» **EXERCISE GOAL**:
Please reproduce the rows below exactly, from the line containing "Task: Open the Use case dropdown" through the line containing "Looking at the screenshot, I should point(156,216).", inclusive.

» **RECORD LIST**:

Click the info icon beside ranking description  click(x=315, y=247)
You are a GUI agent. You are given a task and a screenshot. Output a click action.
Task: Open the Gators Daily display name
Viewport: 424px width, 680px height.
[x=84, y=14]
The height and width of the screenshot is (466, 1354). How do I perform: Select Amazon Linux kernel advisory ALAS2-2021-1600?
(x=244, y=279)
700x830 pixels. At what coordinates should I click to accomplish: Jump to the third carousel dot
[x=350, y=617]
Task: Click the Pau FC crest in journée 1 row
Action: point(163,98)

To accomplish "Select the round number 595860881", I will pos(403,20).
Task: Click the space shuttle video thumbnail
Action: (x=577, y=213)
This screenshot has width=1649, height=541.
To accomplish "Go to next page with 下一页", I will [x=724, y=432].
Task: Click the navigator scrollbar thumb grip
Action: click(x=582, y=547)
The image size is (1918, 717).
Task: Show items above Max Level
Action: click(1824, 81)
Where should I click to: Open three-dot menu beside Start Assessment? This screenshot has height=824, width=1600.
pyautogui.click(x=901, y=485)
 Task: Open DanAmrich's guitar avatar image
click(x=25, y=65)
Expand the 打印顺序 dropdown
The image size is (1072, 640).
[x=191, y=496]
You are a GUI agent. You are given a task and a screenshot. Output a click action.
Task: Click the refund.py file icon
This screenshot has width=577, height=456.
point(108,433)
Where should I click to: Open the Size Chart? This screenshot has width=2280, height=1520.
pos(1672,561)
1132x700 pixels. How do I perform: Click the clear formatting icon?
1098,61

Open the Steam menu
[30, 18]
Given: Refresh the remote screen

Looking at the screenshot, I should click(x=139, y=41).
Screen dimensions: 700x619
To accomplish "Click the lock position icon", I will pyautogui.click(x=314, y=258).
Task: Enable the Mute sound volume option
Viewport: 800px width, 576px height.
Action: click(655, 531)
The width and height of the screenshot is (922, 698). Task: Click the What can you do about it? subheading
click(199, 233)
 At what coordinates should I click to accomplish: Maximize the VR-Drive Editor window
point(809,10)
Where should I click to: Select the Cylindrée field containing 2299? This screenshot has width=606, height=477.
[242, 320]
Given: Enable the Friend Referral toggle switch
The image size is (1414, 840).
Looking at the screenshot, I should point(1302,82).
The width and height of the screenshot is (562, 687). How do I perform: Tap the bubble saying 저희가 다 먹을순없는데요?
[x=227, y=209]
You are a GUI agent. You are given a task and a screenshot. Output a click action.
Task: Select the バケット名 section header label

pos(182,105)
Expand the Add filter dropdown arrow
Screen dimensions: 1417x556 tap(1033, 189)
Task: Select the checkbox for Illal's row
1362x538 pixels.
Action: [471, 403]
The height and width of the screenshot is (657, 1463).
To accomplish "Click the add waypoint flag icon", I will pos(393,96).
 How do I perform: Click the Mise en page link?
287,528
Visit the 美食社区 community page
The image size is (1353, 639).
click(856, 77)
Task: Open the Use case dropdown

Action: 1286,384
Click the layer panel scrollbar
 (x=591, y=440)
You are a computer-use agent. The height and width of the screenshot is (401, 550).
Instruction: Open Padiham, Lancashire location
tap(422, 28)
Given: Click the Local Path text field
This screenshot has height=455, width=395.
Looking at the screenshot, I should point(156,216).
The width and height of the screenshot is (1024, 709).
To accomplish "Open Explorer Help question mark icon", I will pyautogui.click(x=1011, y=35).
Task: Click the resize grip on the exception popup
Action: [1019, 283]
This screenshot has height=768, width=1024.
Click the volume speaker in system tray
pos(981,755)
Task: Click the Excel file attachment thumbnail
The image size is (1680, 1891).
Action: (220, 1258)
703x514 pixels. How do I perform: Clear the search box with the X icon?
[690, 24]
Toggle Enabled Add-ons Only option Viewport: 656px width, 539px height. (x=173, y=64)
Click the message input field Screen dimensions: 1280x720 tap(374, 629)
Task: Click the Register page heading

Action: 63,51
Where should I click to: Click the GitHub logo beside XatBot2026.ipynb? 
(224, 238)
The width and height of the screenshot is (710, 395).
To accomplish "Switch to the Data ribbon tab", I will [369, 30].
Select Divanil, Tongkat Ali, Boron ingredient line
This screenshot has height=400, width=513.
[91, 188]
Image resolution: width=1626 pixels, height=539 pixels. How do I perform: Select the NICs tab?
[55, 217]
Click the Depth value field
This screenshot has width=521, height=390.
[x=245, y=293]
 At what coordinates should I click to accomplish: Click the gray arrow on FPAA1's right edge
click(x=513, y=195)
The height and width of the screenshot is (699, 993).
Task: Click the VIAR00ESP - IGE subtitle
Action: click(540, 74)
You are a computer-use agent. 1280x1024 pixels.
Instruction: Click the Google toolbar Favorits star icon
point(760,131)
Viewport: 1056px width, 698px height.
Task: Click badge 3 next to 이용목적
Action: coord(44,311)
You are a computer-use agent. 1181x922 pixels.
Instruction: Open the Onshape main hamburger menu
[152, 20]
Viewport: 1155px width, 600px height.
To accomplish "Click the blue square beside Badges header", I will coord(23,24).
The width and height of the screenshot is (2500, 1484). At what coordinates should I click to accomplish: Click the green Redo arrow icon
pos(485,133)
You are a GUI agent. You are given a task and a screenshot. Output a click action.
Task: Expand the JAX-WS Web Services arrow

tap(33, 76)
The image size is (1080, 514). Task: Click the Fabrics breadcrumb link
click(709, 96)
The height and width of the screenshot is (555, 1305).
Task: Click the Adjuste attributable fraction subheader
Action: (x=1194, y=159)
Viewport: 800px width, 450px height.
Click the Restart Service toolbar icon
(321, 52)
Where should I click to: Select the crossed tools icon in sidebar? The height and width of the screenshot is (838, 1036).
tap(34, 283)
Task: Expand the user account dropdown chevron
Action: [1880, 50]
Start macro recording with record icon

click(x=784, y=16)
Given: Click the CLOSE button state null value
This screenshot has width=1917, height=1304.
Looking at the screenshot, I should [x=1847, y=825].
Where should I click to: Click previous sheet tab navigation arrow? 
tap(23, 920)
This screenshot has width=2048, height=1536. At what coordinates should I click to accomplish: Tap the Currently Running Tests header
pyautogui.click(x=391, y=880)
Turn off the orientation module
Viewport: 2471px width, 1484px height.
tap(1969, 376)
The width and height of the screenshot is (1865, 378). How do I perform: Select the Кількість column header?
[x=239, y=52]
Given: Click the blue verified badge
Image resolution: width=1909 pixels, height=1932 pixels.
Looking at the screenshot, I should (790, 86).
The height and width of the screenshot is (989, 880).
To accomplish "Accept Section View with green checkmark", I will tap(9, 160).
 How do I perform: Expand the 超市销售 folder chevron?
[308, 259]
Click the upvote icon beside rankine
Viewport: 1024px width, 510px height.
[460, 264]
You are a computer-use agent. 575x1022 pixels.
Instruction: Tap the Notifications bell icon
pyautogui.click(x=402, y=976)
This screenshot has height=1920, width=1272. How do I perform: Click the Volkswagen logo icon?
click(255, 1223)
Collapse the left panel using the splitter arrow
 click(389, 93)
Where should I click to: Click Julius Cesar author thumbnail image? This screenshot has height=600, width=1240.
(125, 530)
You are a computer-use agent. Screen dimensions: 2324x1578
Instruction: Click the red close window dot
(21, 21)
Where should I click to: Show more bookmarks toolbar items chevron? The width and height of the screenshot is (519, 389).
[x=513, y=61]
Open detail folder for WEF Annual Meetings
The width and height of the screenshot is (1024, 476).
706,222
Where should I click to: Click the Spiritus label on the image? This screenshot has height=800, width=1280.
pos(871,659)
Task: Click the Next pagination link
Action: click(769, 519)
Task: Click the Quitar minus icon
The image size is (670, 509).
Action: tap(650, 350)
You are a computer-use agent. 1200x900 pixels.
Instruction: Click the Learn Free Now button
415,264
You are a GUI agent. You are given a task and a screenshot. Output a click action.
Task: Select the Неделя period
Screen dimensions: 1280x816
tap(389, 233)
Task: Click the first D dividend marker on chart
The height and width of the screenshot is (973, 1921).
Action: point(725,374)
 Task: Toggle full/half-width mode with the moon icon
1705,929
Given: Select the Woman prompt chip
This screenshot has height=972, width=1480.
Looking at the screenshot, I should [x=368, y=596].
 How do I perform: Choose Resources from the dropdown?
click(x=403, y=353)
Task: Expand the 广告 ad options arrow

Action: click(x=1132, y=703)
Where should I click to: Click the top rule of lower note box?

» **FINAL RESULT**:
Task: Open the Use case dropdown

Action: 1286,384
Click the layer panel scrollbar
 (x=591, y=440)
You are a computer-use agent. The height and width of the screenshot is (401, 550).
Instruction: Open Padiham, Lancashire location
tap(422, 28)
Given: Click the Local Path text field
This screenshot has height=455, width=395.
Looking at the screenshot, I should point(156,216).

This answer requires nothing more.